Les loups sont altruistes


par Pierre Jouventin, Directeur de recherche au CNRS en éthologie et ancien Directeur de laboratoire CNRS d’écologie des animaux sauvages


 Il y a 40 ans, le Directeur du Parc zoologique de Montpellier –qu’il m’arrivait de conseiller pour héberger ses hôtes- m’a proposé de me donner un louveteau qui allait être euthanasié par manque d’acheteur. Il savait que mon épouse est amoureuse des loups, mais il m’a piégé par cette proposition insolite et inattendue. Pendant ma longue carrière au CNRS, ma spécialité a été la recherche de terrain en éco-éthologie des oiseaux et mammifères. Ce choix était scientifique, le milieu dans lequel évolue l’animal fournissant le pourquoi de ses adaptations, mais il était aussi éthique. Bien qu’à cette époque, la loi le permette même chez un particulier, je préférai dans la mesure du possible éviter la captivité des animaux sauvages. Comme je l’explique dans mon dernier livre,1 j’ai même été à deux doigts de renoncer à cette vocation parce que je ne voulais pas pratiquer de vivisection. Un demi-siècle plus tard, les travaux pratiques de physiologie animale sont toujours obligatoires dans le cursus universitaire de biologie : il faut apprendre à tuer pour étudier la vie… Ma femme et mon fils de 10 ans -qui avait peur des chiens- ont été enthousiastes et nous nous sommes lancés dans cette aventure d’élever un loup en appartement ! En effet, j’habitais au deuxième étage en plein centre-ville mais je retapais la maison entourée d’un enclos dans laquelle nous vivons aujourd’hui et, pris au dépourvu, je pensais devoir patienter seulement quelques mois. Or, pour des raisons multiples, les travaux ont trainé et cela a duré quatre années…

Nous avons donc été forcés de vivre en famille avec un loup et cela a été une histoire de fou, comme je le raconte dans le livre avec lequel j’ai inauguré ma retraite.2 J’ai eu alors le temps de creuser le sujet et, à ma connaissance, cette folie est unique car s’il est facile d’élever un loup -je ne parle pas de chien-loup comme les Saarloos ou les tchécoslovaques déjà turbulents-, cela se fait toujours dans un enclos. Des étudiants vétérinaires autrichiens ont tenté de cohabiter avec un loup car leur professeur voulait voir s’il se domestique comme un chien en vivant avec l’homme. Je peux leur répondre que non mais ils n’ont pu le voir ayant déclaré forfait par suite des dégradations des habitations et des conflits permanents : les premiers incidents sont apparus quand les louveteaux avaient deux mois et, à quatre mois, tous les parents adoptifs avaient craqué… Mon aventure se passait hors du cadre professionnel et j’évitais de m’en vanter car mes collègues du CNRS et de l’université m’auraient pris pour un illuminé. J’étais bien sûr curieux d’observer une nouvelle espèce mais n’avais aucun espoir de trouver du nouveau sur un animal aussi bien étudié par les biologistes nord-américains. Pourtant, sans le savoir, je mettais en place les conditions expérimentales d’une découverte qui a échappé à tous les spécialistes et qu’ils n’acceptent toujours pas.

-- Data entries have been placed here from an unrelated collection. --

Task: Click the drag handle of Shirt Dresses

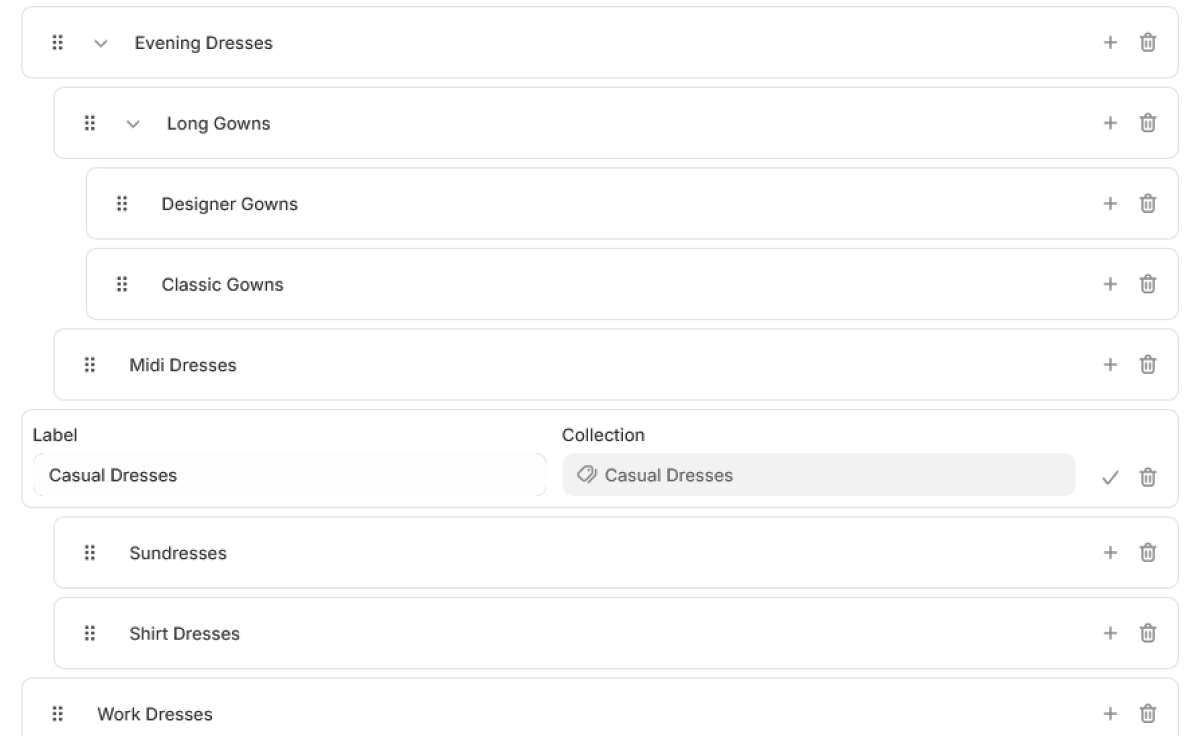Action: (x=90, y=633)
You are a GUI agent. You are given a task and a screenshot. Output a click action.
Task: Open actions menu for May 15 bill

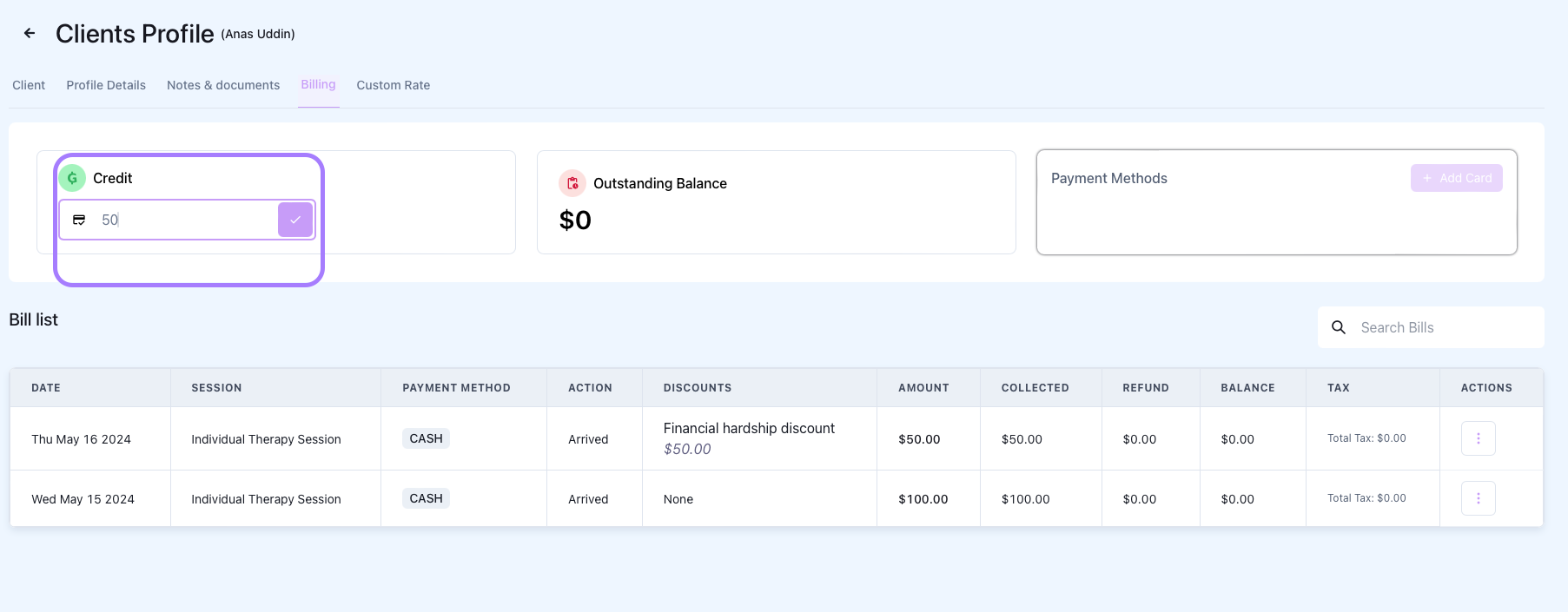1478,498
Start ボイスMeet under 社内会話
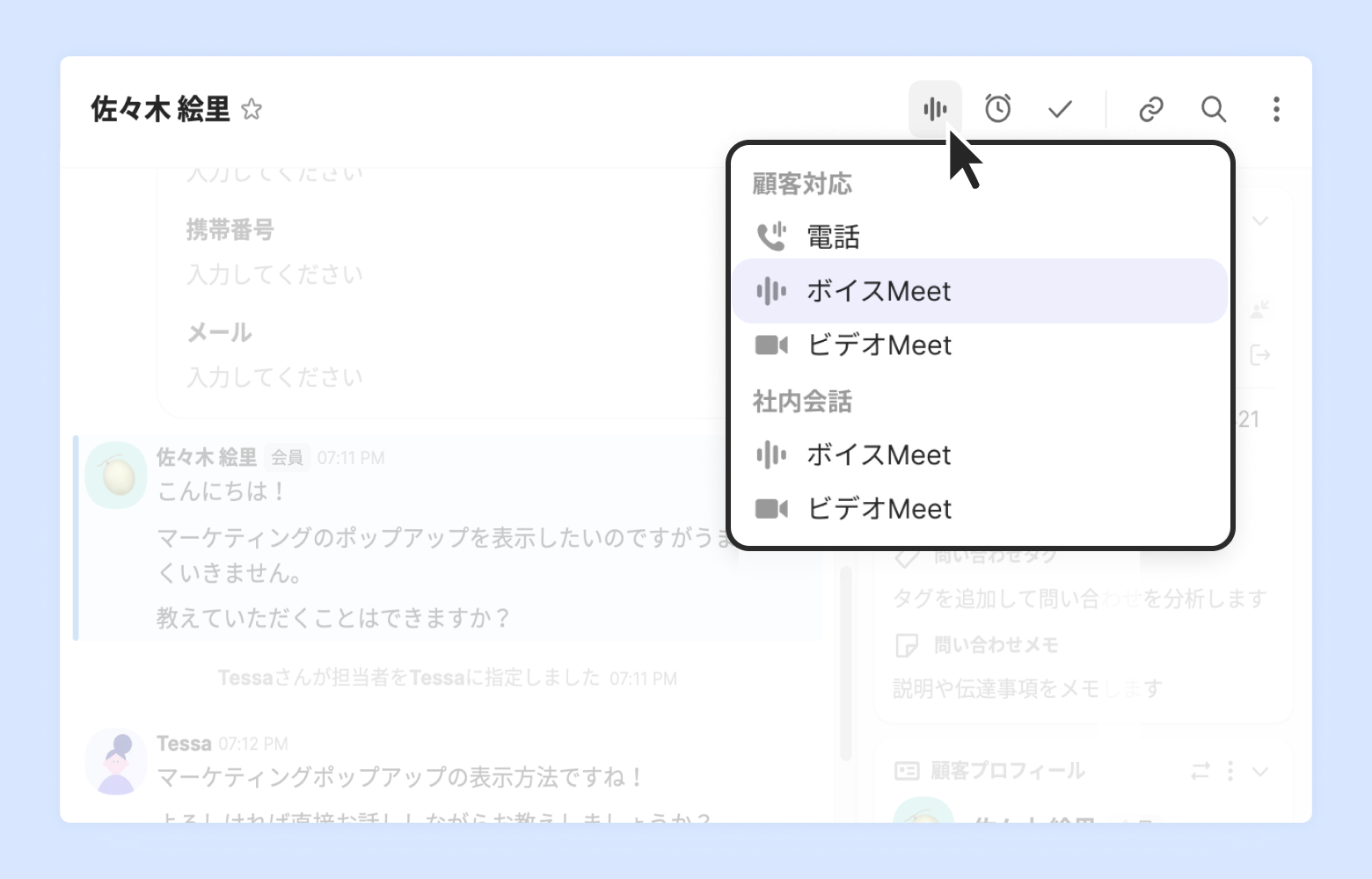The height and width of the screenshot is (879, 1372). click(879, 455)
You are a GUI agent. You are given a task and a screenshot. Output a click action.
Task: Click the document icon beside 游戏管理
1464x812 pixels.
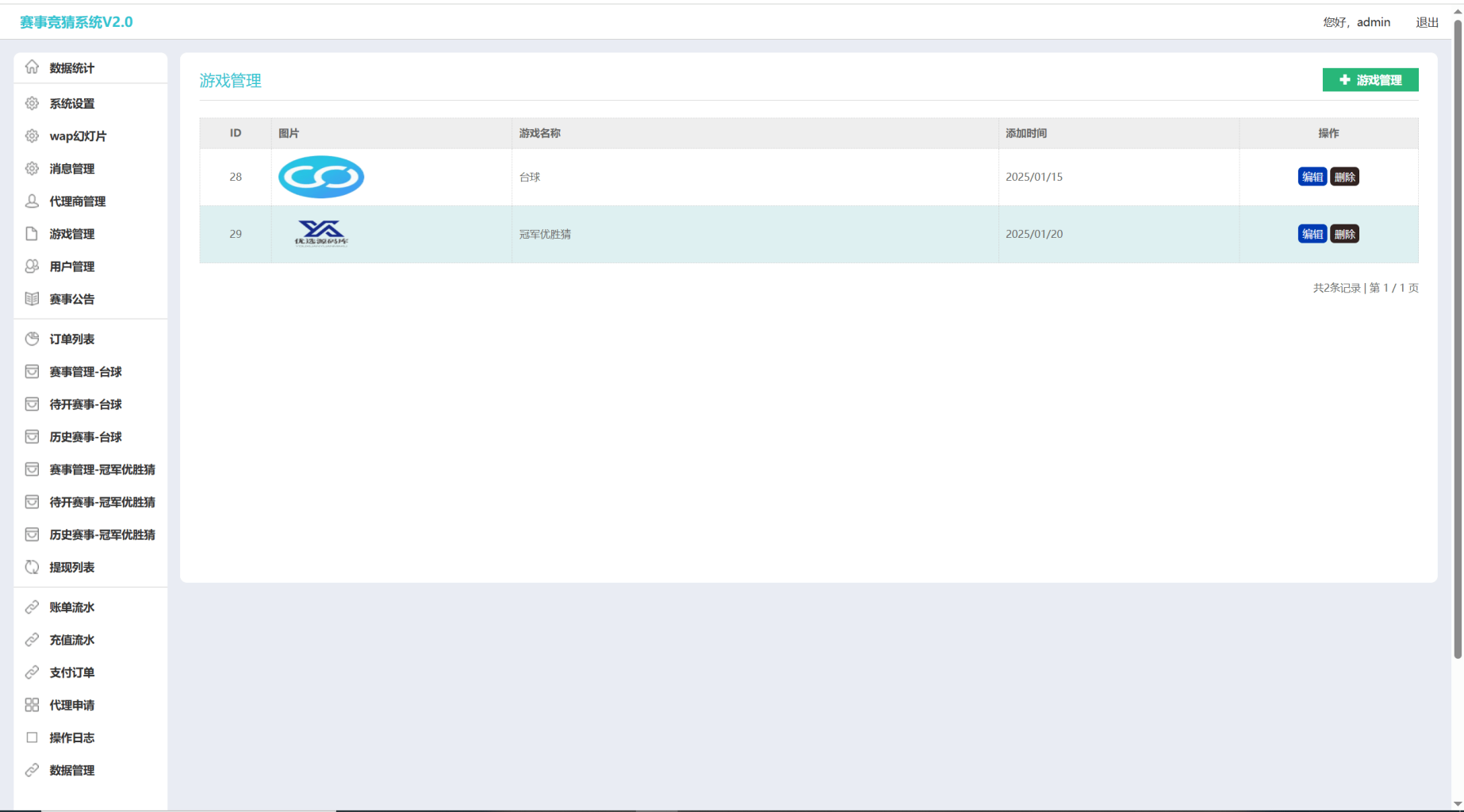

Je ne pouvais expliquer certains faits troublants. Quand notre louve est devenue adulte, elle s’interposait entre nous quand nous faisions mine de nous battre. Elle mordait le balai quand je faisais semblant de frapper ma femme ou mon fils… Quand nous prenions le frais sur le balcon, elle attrapait délicatement notre fond de culotte entre les dents et tentait de nous amener à l’intérieur. Quand nous prenions notre bain, elle devenait nerveuse et nous saisissait doucement par le bras. Quand nous nous penchions à la fenêtre du deuxième étage, elle nous ramenait vers l’intérieur par le col. Quand nous approchions d’une tranchée ou d’un précipice, elle tachait de s’interposer ou de nous tirer en arrière et nous la grondions sans comprendre. Un jour, pendant que nous travaillions à la future maison, nous avons laissé la trappe du puit ouverte. Le lendemain, elle est entrée en premier dans l’abri de jardin, a reculé devant le trou béant au milieu du plancher, puis a empêché Éric d’entrer en le menaçant. Nous nous sommes interrogés pendant six mois sur ces comportements bizarres mais pas agressifs, jusqu’à ce que tout s’éclaire au cours d’une baignade. Dix fois de suite, Kamala s’est jeté dans la rivière pour aller saisir dans sa mâchoire le bras de Line et pour la ramener à la rive. Bien qu’elle ne cherche manifestement pas à faire mal, Line avait un bleu à la fin des ‘sauvetages’ et nous avons dû stopper cette démonstration. On comprenait enfin que la louve essayait de nous tirer d’affaire quand elle jugeait que nous prenions trop de risques… Me disant qu’on ne me croirait pas, j’ai photographié ou filmé tous ces comportements altruistes pour pouvoir les montrer plus tard.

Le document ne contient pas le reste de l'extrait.